Dataset
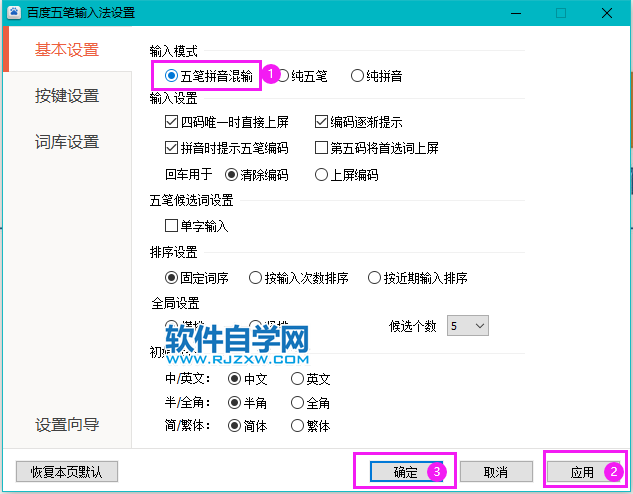Open the 词库设置 tab
This screenshot has height=494, width=633.
pos(67,142)
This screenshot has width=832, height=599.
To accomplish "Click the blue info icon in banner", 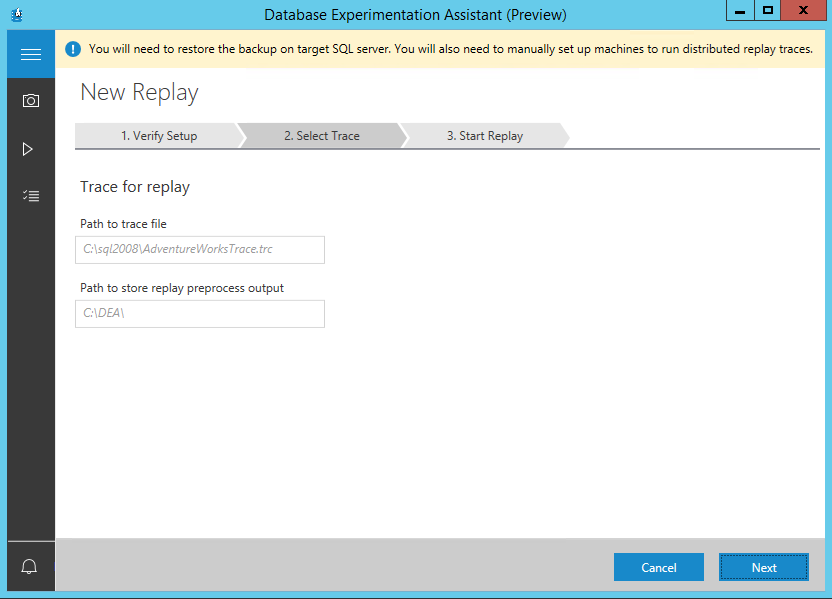I will pos(73,48).
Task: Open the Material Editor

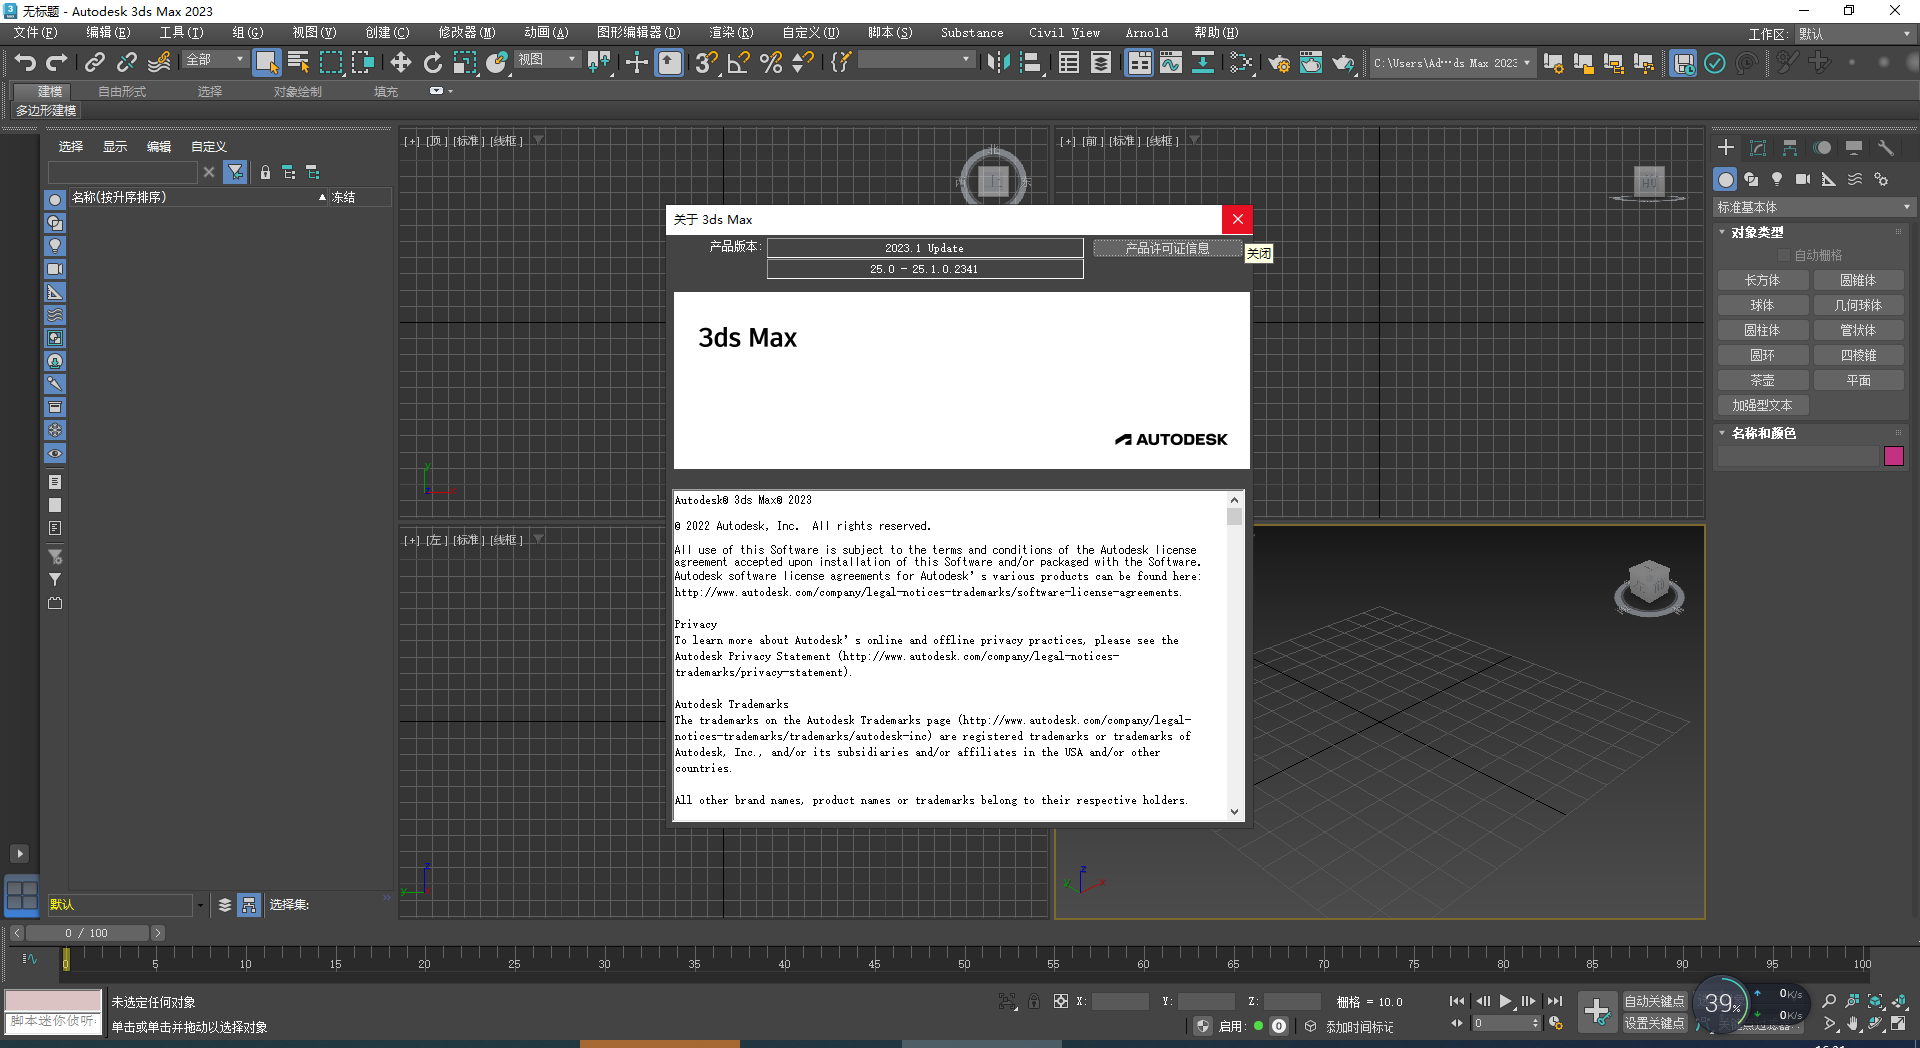Action: click(1310, 62)
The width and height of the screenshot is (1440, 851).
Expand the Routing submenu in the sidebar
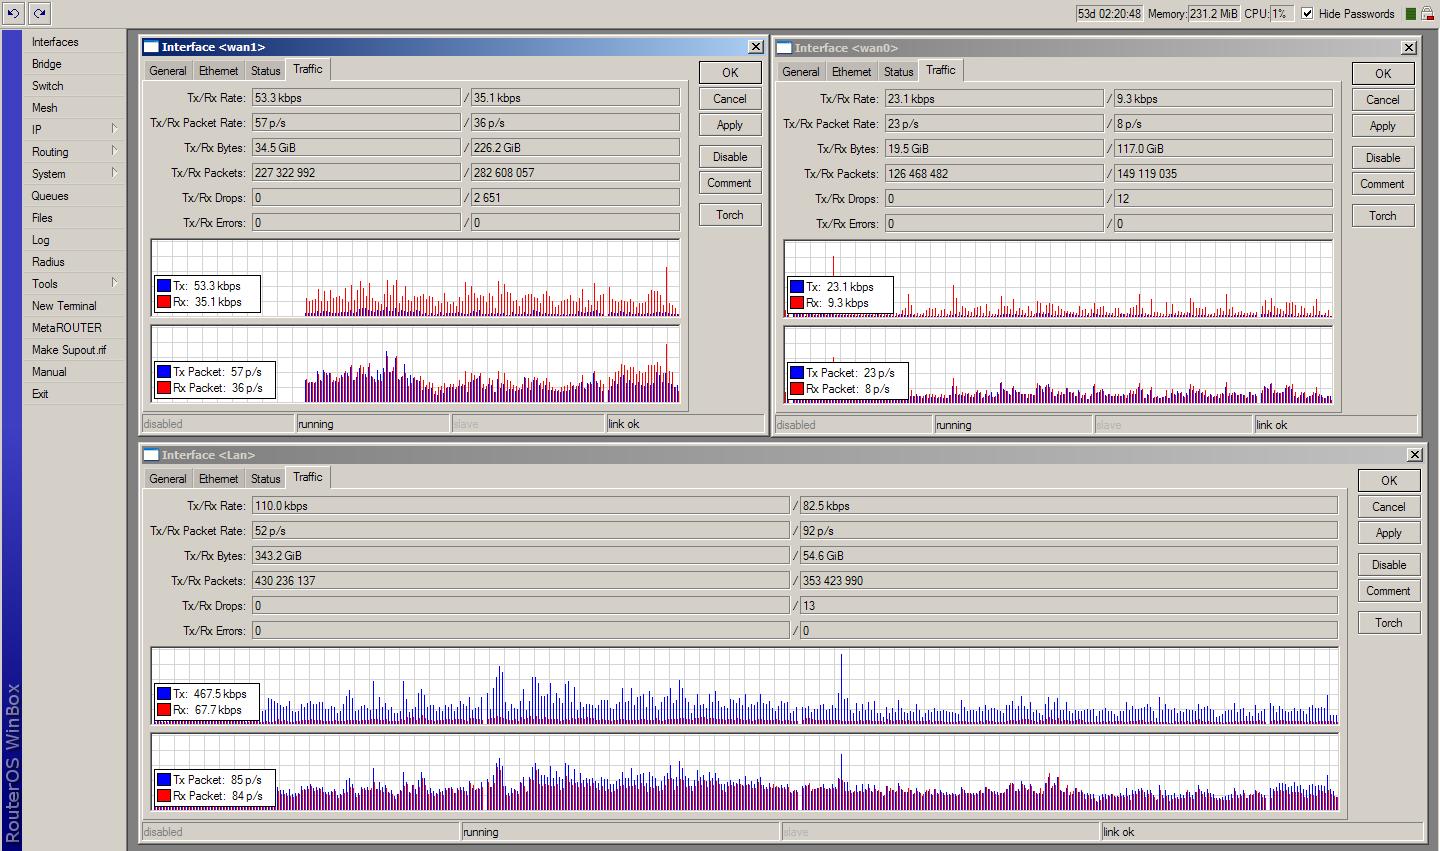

Request
Rewrite the records from the line containing "Task: Open the Material Editor" through the end, changing "sidebar" to "side panel" and leaving everything else the same. Omit the pictures.

Final answer
Task: Open the Material Editor

Action: click(1310, 62)
The width and height of the screenshot is (1440, 851).
Expand the Routing submenu in the side panel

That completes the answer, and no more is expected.